• **ЧТО НУЖНО СДЕЛАТЬ**:
1. Перепишите без изменений отрывок из текста о советской фантастике: начните с места, где стоят слова «Во-первых, в советском», и остановитесь после слов «путешествий во времени.».
2. Какие темы, согласно тексту о советской фантастике, добавились в 50-х — начале 60-х годов к теме удивительных научных открытий и изобретений в русском научно-фантастическом рассказе?

Ситуации меняется к концу 50-х-началу 60-х годов, и тут прежде всего следует указать на три обстоятельства.
Во-первых, в советском искусстве зарождается мощная «шестидесятническая» гуманистическая струя, и фантастика также оказывается подчиненной этой задаче — задаче переработки всей культуре в духе нового гуманизма.
Во-вторых, авторитет и успехи науки уже перестали вызывать удивление и восхищение, они стали банальностью — и поэтому для фантастики стала не интересна задача пропагандировать науку — скорее, речь шла об исследовании ее «экстремальных зон».
В-третьих, само человечество столкнулось с «глобальными проблемами», что тоже отразилось на оптимизме фантастов.
В 50-х — начале 60-х годов в русском научно-фантастическом рассказе произошла и тематическая революция — к теме удивительных научных открытий и изобретений добавились темы инопланетян, выживших ископаемых или фантастических животных, первобытных людей и путешествий во времени.

• **СОХРАНЁННЫЕ ДАННЫЕ**:
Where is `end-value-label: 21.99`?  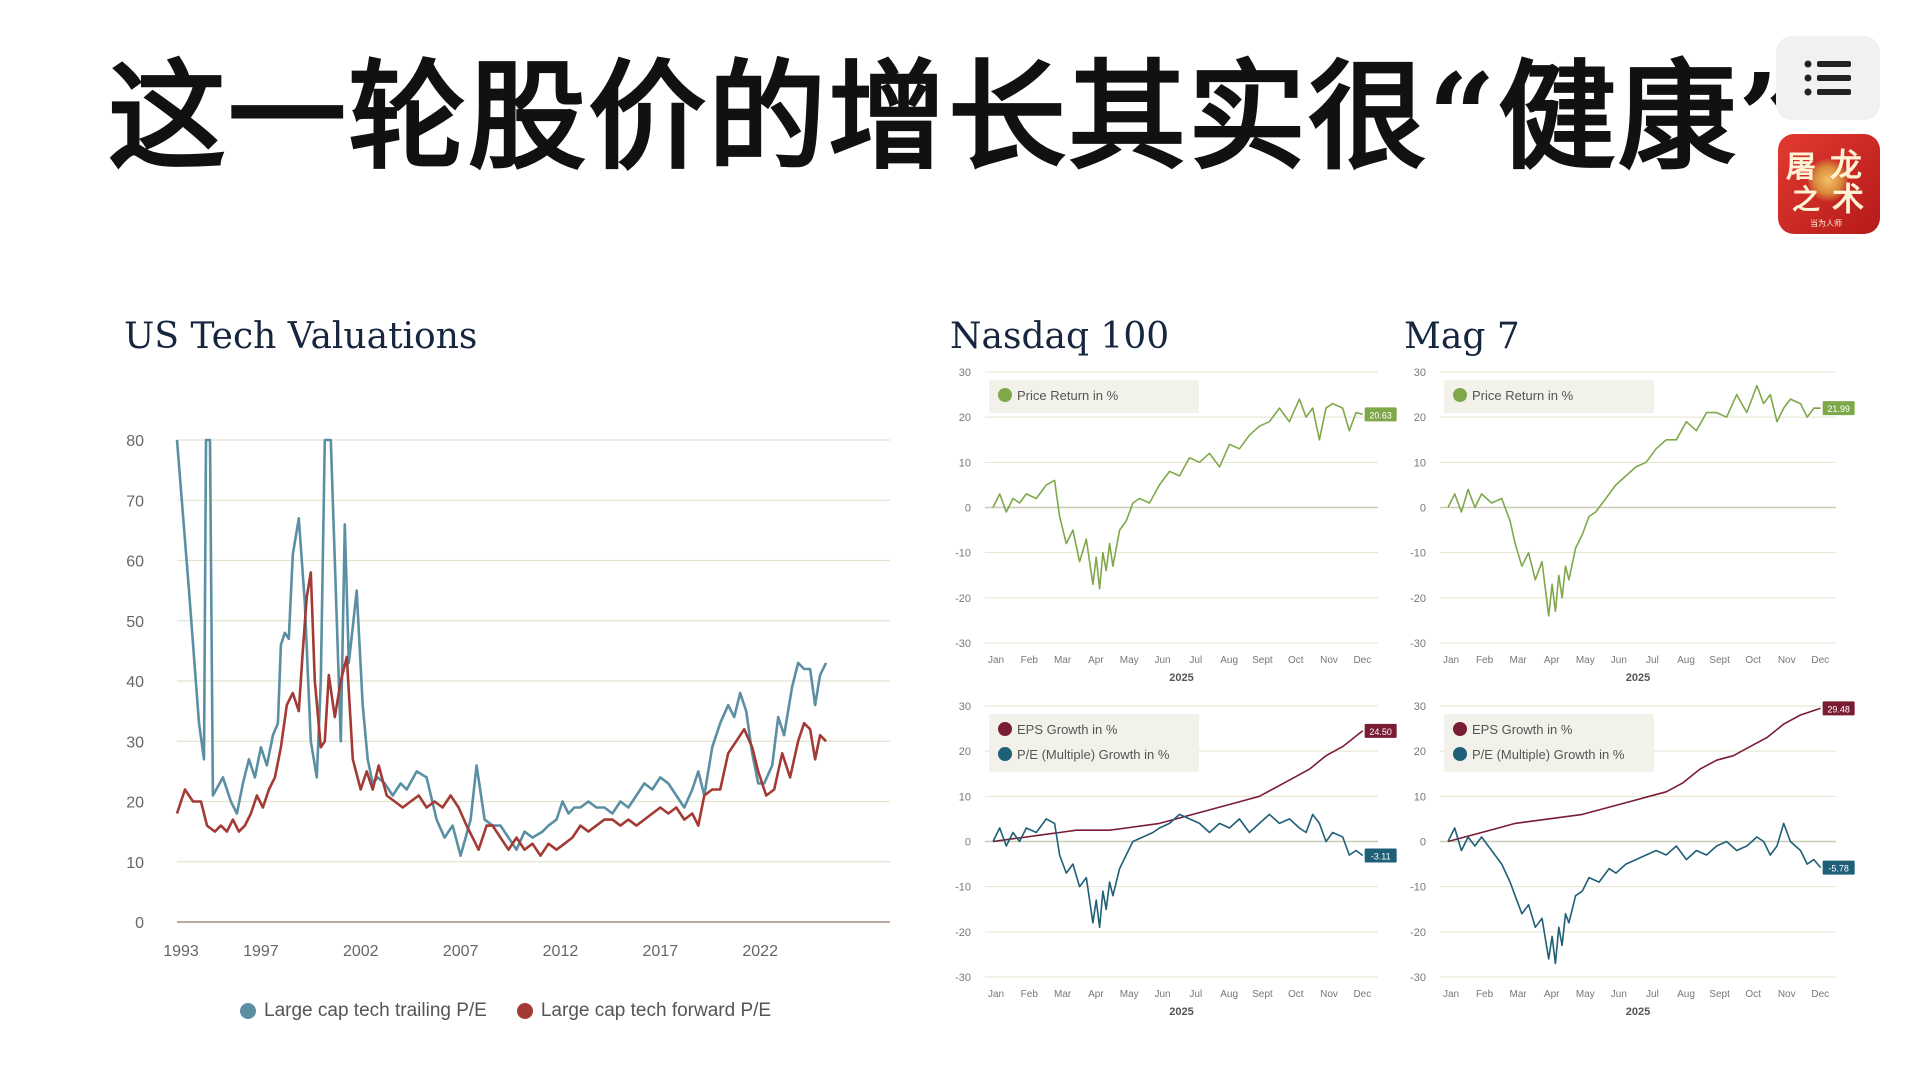 end-value-label: 21.99 is located at coordinates (1838, 409).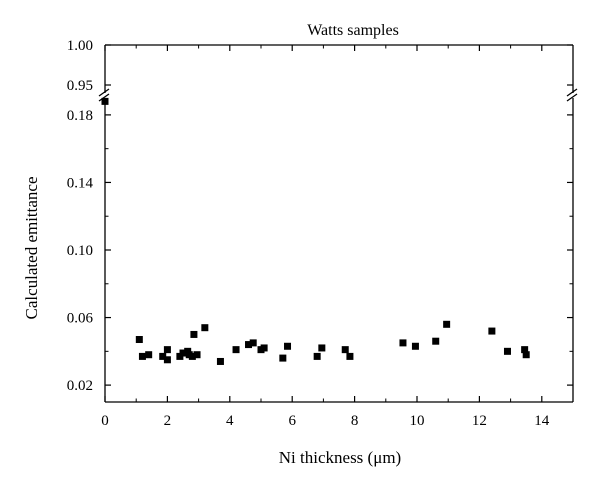  I want to click on x-tick-label: 14, so click(542, 421).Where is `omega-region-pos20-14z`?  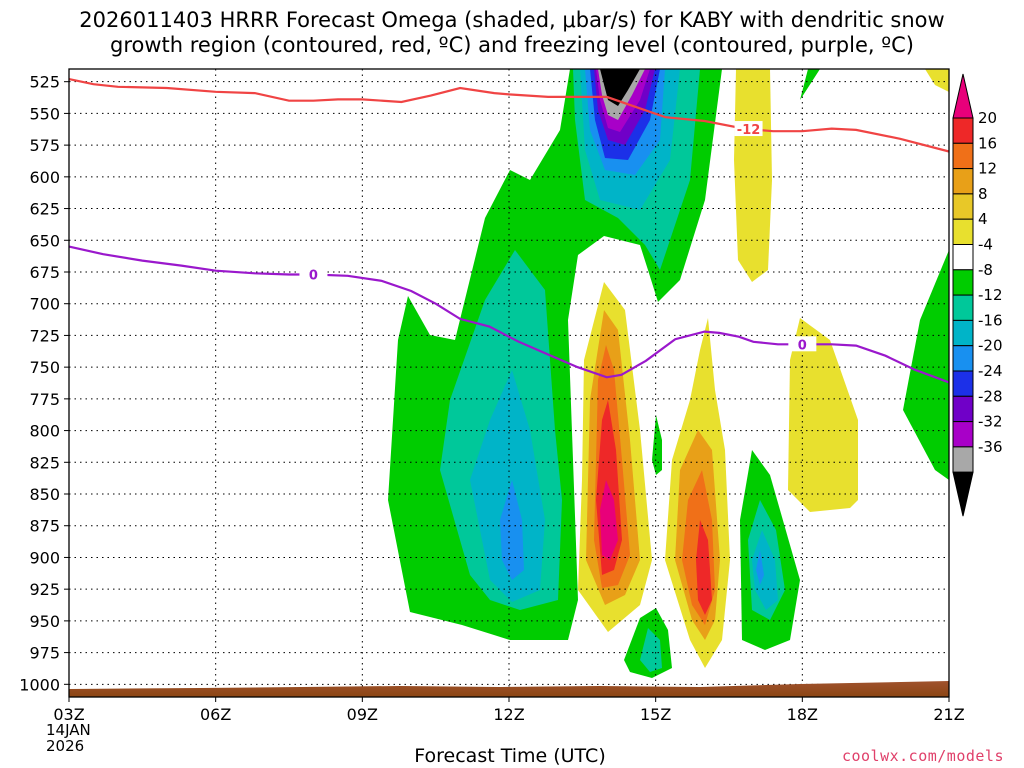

• **ОТВЕТЫ НА ЗАДАНИЯ**:
1.
Во-первых, в советском искусстве зарождается мощная «шестидесятническая» гуманистическая струя, и фантастика также оказывается подчиненной этой задаче — задаче переработки всей культуре в духе нового гуманизма.
Во-вторых, авторитет и успехи науки уже перестали вызывать удивление и восхищение, они стали банальностью — и поэтому для фантастики стала не интересна задача пропагандировать науку — скорее, речь шла об исследовании ее «экстремальных зон».
В-третьих, само человечество столкнулось с «глобальными проблемами», что тоже отразилось на оптимизме фантастов.
В 50-х — начале 60-х годов в русском научно-фантастическом рассказе произошла и тематическая революция — к теме удивительных научных открытий и изобретений добавились темы инопланетян, выживших ископаемых или фантастических животных, первобытных людей и путешествий во времени.

2. Темы инопланетян, выживших ископаемых или фантастических животных, первобытных людей и путешествий во времени.